▼▼▼

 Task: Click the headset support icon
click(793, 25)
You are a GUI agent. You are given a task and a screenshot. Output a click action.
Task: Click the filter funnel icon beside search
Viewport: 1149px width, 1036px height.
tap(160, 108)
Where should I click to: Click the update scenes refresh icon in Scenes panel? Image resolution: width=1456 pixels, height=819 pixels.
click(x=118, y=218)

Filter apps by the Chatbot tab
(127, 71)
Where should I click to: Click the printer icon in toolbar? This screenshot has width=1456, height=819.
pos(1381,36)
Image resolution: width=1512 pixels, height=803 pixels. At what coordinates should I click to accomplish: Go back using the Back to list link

▲▲▲

Aim of the task: From the first line to the last, copy the data exactly.

The answer:
 Task: Click the headset support icon
click(793, 25)
You are a GUI agent. You are given a task and a screenshot. Output a click action.
Task: Click the filter funnel icon beside search
Viewport: 1149px width, 1036px height.
tap(160, 108)
Where should I click to: Click the update scenes refresh icon in Scenes panel? Image resolution: width=1456 pixels, height=819 pixels.
click(x=118, y=218)

Filter apps by the Chatbot tab
(127, 71)
Where should I click to: Click the printer icon in toolbar? This screenshot has width=1456, height=819.
pos(1381,36)
Image resolution: width=1512 pixels, height=803 pixels. At what coordinates should I click to accomplish: Go back using the Back to list link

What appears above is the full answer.